Cells were seeded at 1000-2000 cells/well in 96 well plate. Tyrosine kinase inhibitors at indicated combination of dose were treated 12 hours after seeding, and cells were grown for 3 days. The relative viability was measured by EzCytox cell viability assay (Dojindo). The absorbance at 450nm wavelength was measured using EnVision multimode plate reader (PerkinElmer).

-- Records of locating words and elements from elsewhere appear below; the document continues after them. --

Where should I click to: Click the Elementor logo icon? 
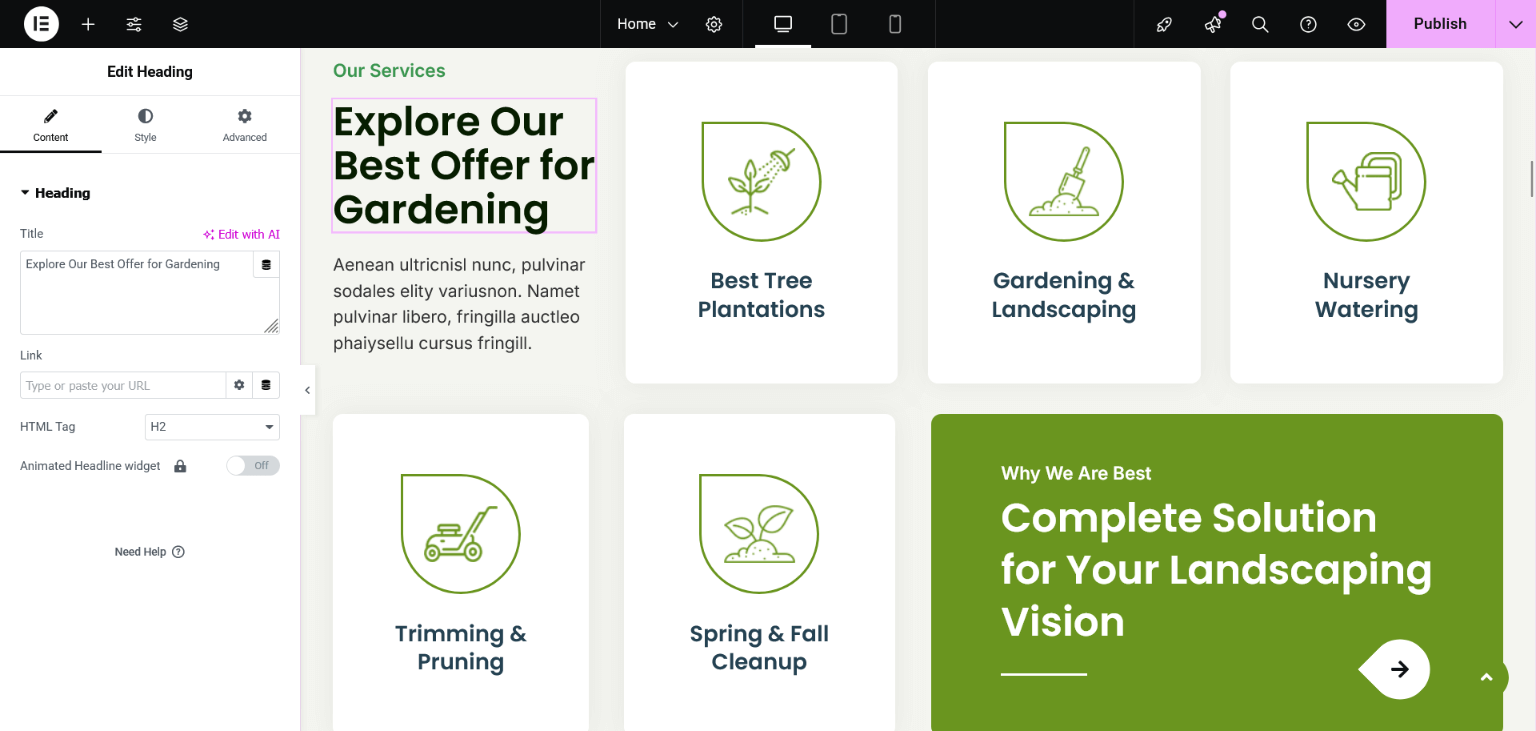[41, 24]
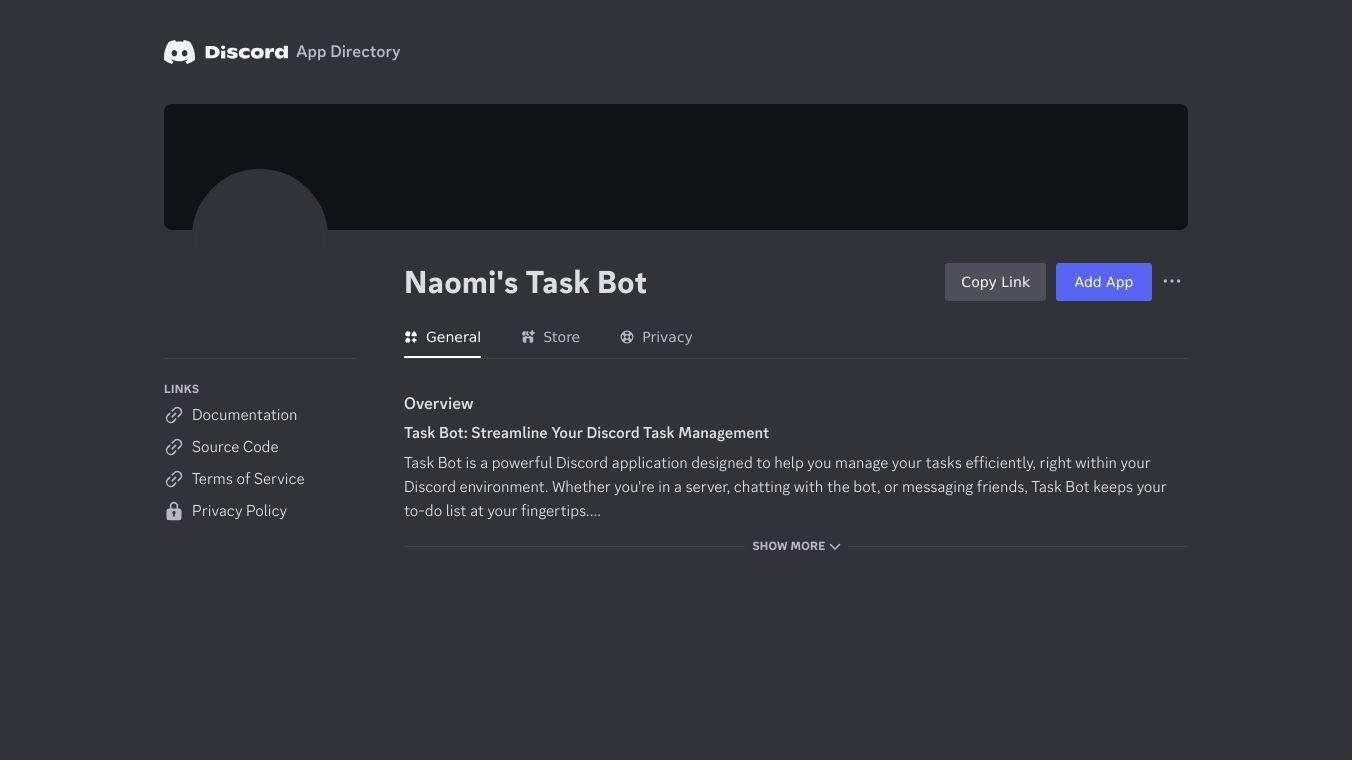Expand the overview via SHOW MORE text
Screen dimensions: 1352x760
[788, 546]
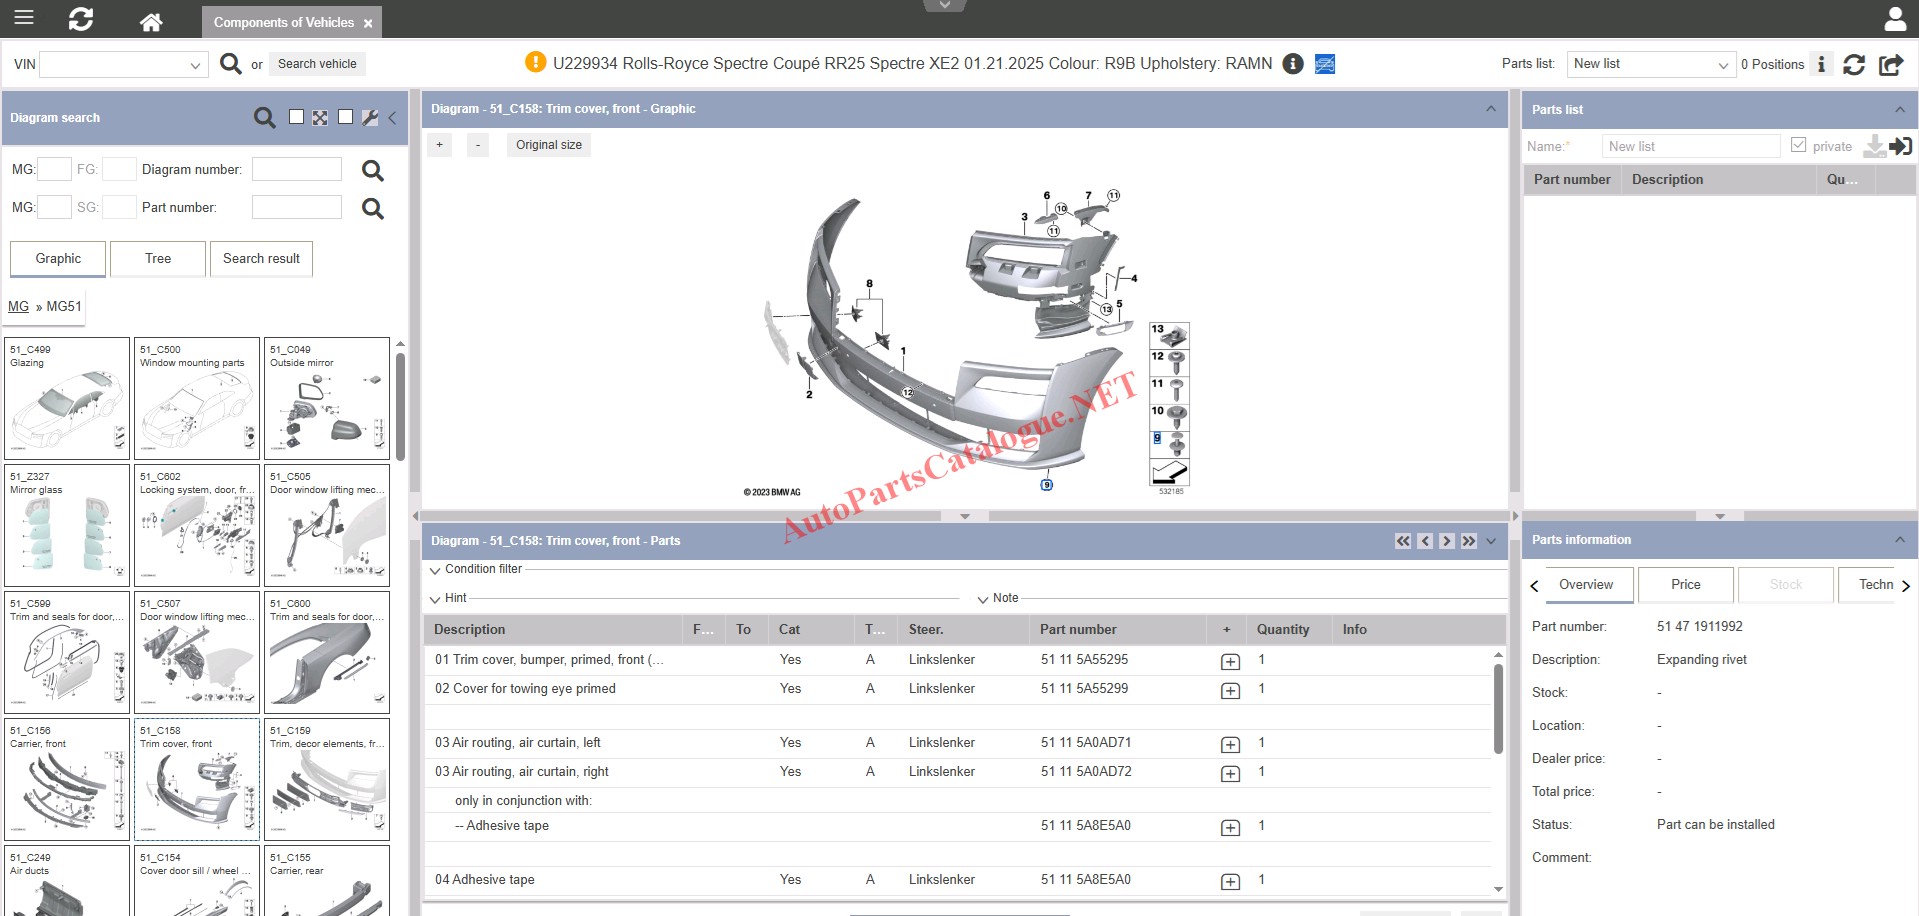Go to the last diagram with double-arrow icon
The image size is (1919, 916).
pos(1468,541)
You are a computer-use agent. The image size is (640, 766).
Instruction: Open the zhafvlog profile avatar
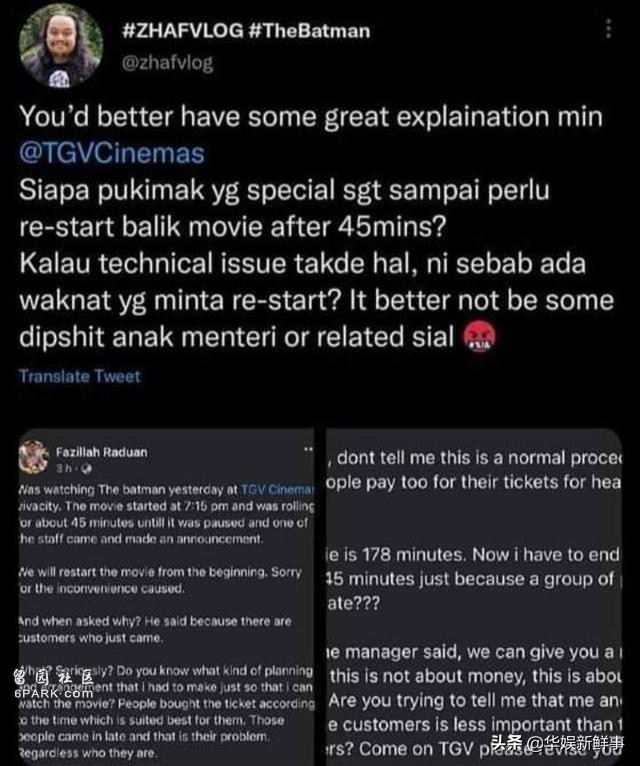pyautogui.click(x=61, y=46)
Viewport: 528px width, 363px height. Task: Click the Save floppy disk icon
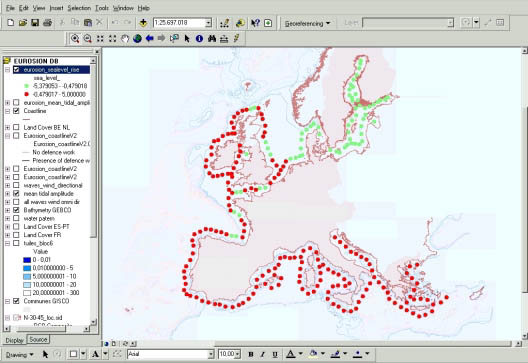click(x=35, y=23)
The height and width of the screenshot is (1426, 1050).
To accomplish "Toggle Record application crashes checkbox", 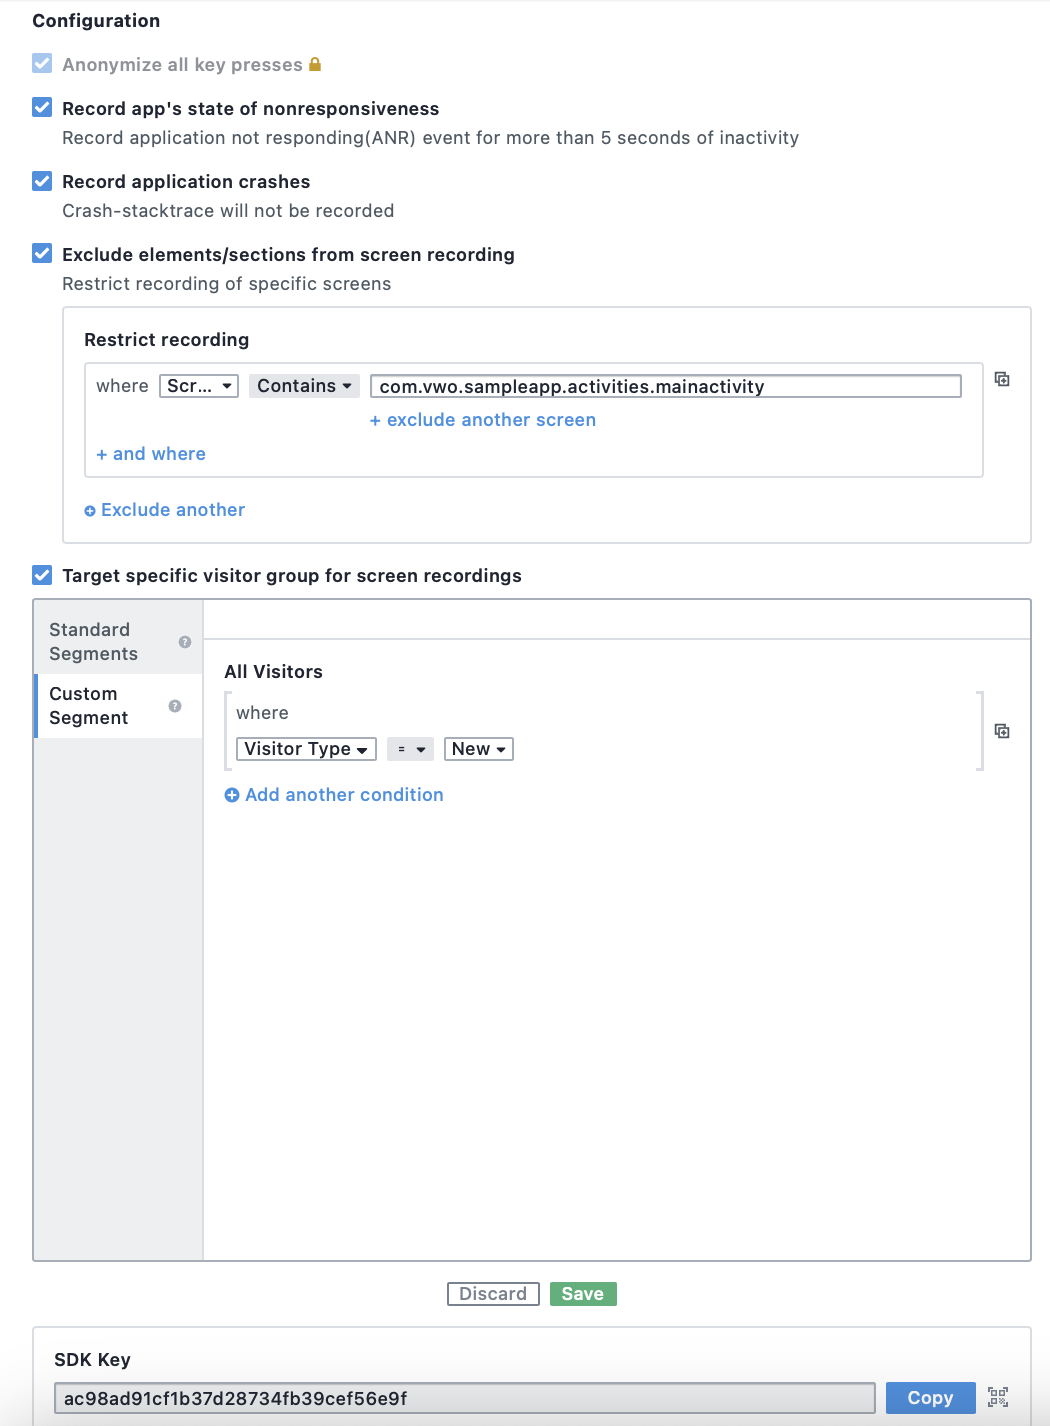I will tap(42, 181).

Cell death and cell proliferation assay

Cells were incubated with tyrosine kinase inhibitors for 48 hours. Cell proliferation was quantified with BrdU assay using FITC conjugated BrdU antibody (Biolegend) and propidum iodide/RNase A solution (Cell Signaling), analyzed with BD Accuri C6 and accompanied software. Cell death was quantified with Live-Dead cell staining kit (Molecular Probes) by flow cytometry analysis using BD Accuri C6 and accompanied software.

Western blot analysis

Cells were treated with drugs for 48 hours unless otherwise indicated. Cells were lysed in RIPA buffer supplemented with protease inhibitor and phosphatase inhibitor cocktail. Antibodies used for western blot analysis were all from Cell Signaling Technology. The original blot scans are available in figure S8.

Xenograft assay

All animal experiments were approved by IACUC of Korea Institute of Science and Technology (KIST). Six week old female nude mice were injected with 5 × 106 MDA-MB-231 cells suspended in 1:1 (w/w) mixture of PBS and growth factor reduced Matrigel (Corning) in fourth inguinal mammary fat pad. Starting two weeks after tumor cell injection, saracatinib (50mg/kg mouse body weight), NVP-ADW742 (20mg/kg), gefitinib (20mg/kg), QC6352 (10mg/kg) in 45% saline+40% polyethyleneglycol 300 (sigma)+5% Tween-80 (sigma)+5% DMSO (sigma) were injected intraperitoneally every 24 hours for two weeks. Tumor volume was measured by digital caliper and calculated as (width)2 x length x 0.5.

Public database analyses

Gene Expression Omnibus (GEO) data with breast cancer cohort (GSE25066(19)) were analyzed using web based platform Cancer Target Gene Screening (https://ctgs.biohackers.net)(35). Cancer Cell Line Encyclopedia (CCLE) data were analyzed using depmap R package version 1.14. The list of GEO data used for analysis are listed in table S2.

Primary TNBC organoid culture and drug treatment

Tumor tissue were collected in breast cancer at the National Cancer Center (Goyang, Republic of Korea) with IRB approval. After additional refining steps and cell counting, 1 × 105 cells were embedded in 50 μl of Matrigel (Corning, NY, USA) and seeded in each well of a 24-well cell culture plate. After the matrigel was solidified, 500 μL medium supplemented with defined growth factors as described by Clevers and colleagues(36), was added to each well and grown under standard culture conditions (37 ?, 5% CO2).

Acknowledgements

We thank BioMicro Center of MIT for sequencing analysis. We thank Jae Cheol Lee (Asan Medical Center, Korea) for providing gefitinib resistant lung cancer cell lines. This work was supported by Korea Institute of Science and Technology (KIST) Institutional Programs (2E32331 to T.K.); and National Research Foundation of Korea, funded by the Korean government (MSIT) (2021R1A2C1093499 to T.K., 2020M3A9A5036362 to S.Y.K).

Author contributions

T.K., B.-S.P., H.J. and J.K. performed experiments. T.K. and T.K.L. supervised the research. S.H. S.-Y.J. and S.Y.K. performed experiments with TNBC patient derived organoids. D.K., S.K.L. generated and provided Osimertinib resistant HCC827 cell line.

Ethics Statement

All experiments with human tumor organoids were conducted in accordance with the requirements of the National Cancer Center Inatitutional Review Board (IRB).

Availability of data and materials

The NGS data for CRISPR screening results are available under NCBI SRA accession code PRJNA976939.